PlusNet DNS issues - Answers
Article posted on Monday, 09-Jan-2006 19:27 PM
In answer to the issues raised here and first reported here Stewart Norriss has come back to the usergroup with information on the DNS issues over the Christmas period.
What went wrong in the first place?
"This was an issue with new accounts only and we raised a P1 [top priority task.] Networks looked at this and identified that the cause was [a component called] "componentadd" hadn't been running. They fixed the reason for that not running, and noticed that "componentadd" didn't pick up any new accounts for the affected period. So found that the components needed to be refreshed, so Dave T took 2 random accounts and put the components into queued- reactivate (or similar) states and networks re-ran "componentadd" and confirmed that (according to it's log file) it picked up the account, created web space and added DNS entries into whatever database it adds into. So we concluded that we needed to do the same for all users."
Why did it take so long to fix?
"Dev called networks the next day to confirm the issue and the proposed solution - they then asked if we could run this solution on another 2 test accounts, which we did - networks then confirmed that the output from "componentadd" suggested all was well, but stated that they couldn't tell if DNS was updated, as there's a lead time. They then manually checked that mail and webspace had been created for the 2 test accounts, which it had, so once again, all looked good.
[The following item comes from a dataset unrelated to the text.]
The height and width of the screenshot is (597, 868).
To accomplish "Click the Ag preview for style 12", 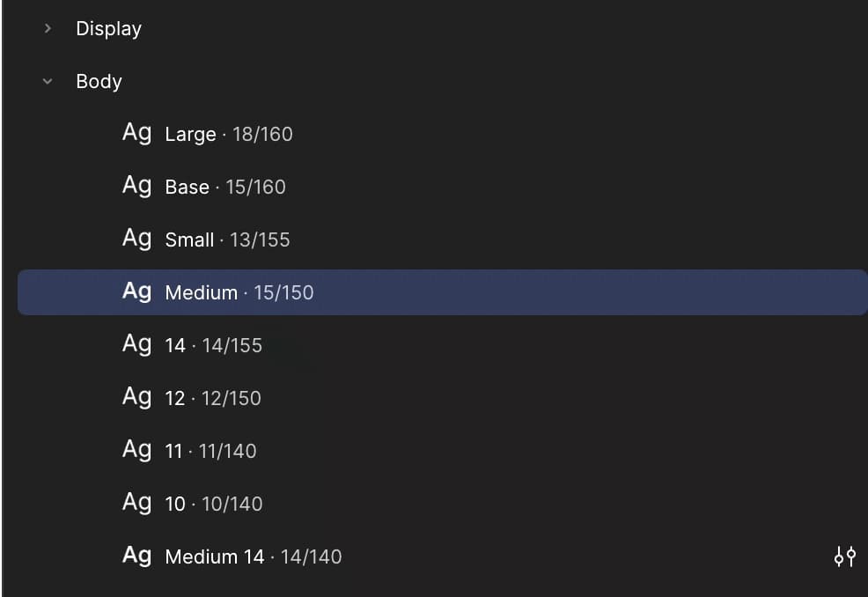I will pyautogui.click(x=136, y=397).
At this point, networks let "componentadd" run and then picked 5 specimen accounts from the list and manually confirmed that mail and webspace had physically been created, and they had for all 5 accounts - this was correct and fine, pending DNS lead time, so networks updated the PUG [PlusNet UserGroup] on the issue stating that they believed it ought to be fixed in the next hour, pending the relevent lead time for DNS afterwards.
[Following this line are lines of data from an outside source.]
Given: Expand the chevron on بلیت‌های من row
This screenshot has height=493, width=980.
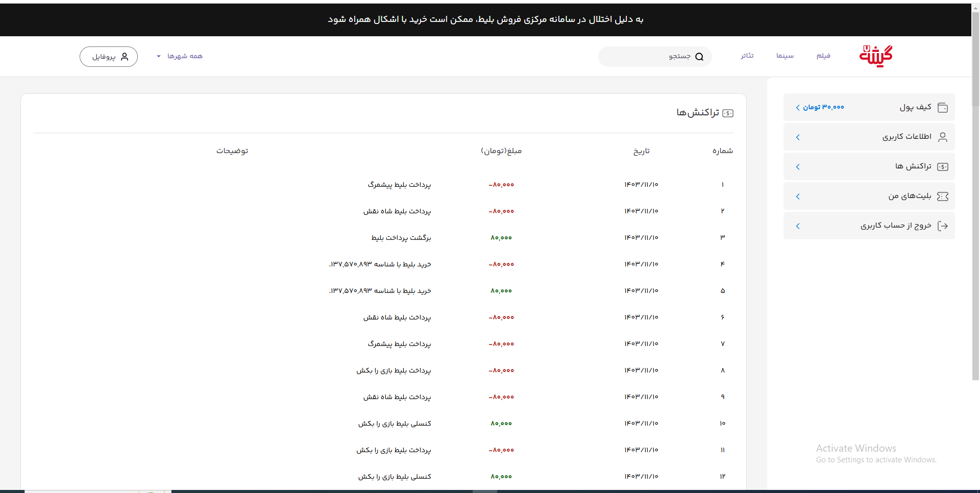Looking at the screenshot, I should tap(798, 196).
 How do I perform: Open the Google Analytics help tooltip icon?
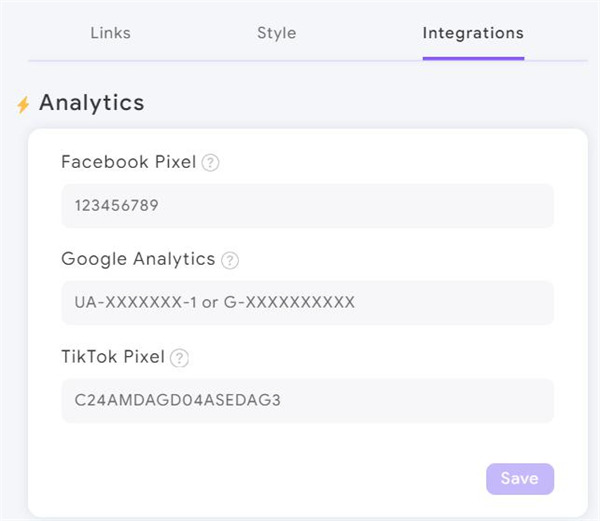click(230, 260)
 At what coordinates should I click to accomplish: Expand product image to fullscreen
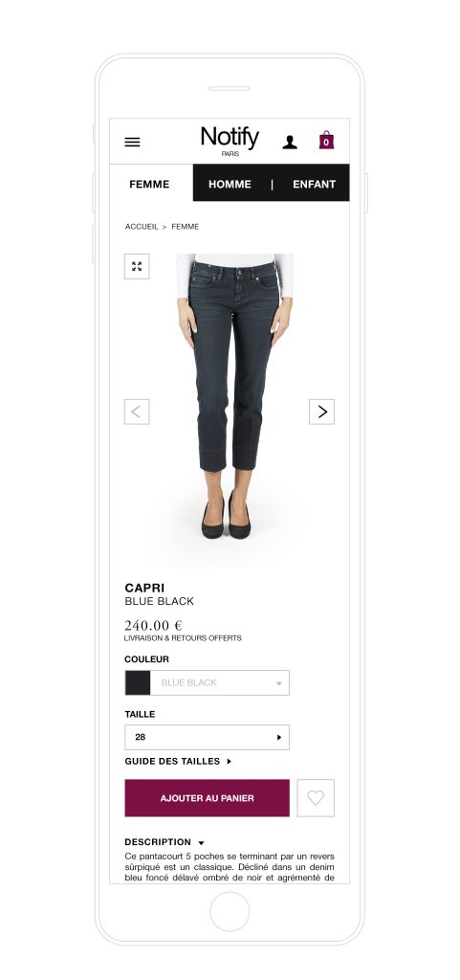coord(137,266)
No further issues were raised and the problem was indeed fixed at this point just pending lead time.
It did not take long to fix really, however there were some delays due to the Christmas period."
Why were most CS staff not aware that there was a problem.
"The CSC were made aware but perhaps some agents need to be educated a little more on how things work and what problems mean and I will look at this process."
Why had no service status announcement been made and customers not informed.
"I think we dropped the ball there and I will talk to my agents as I was not here during this period."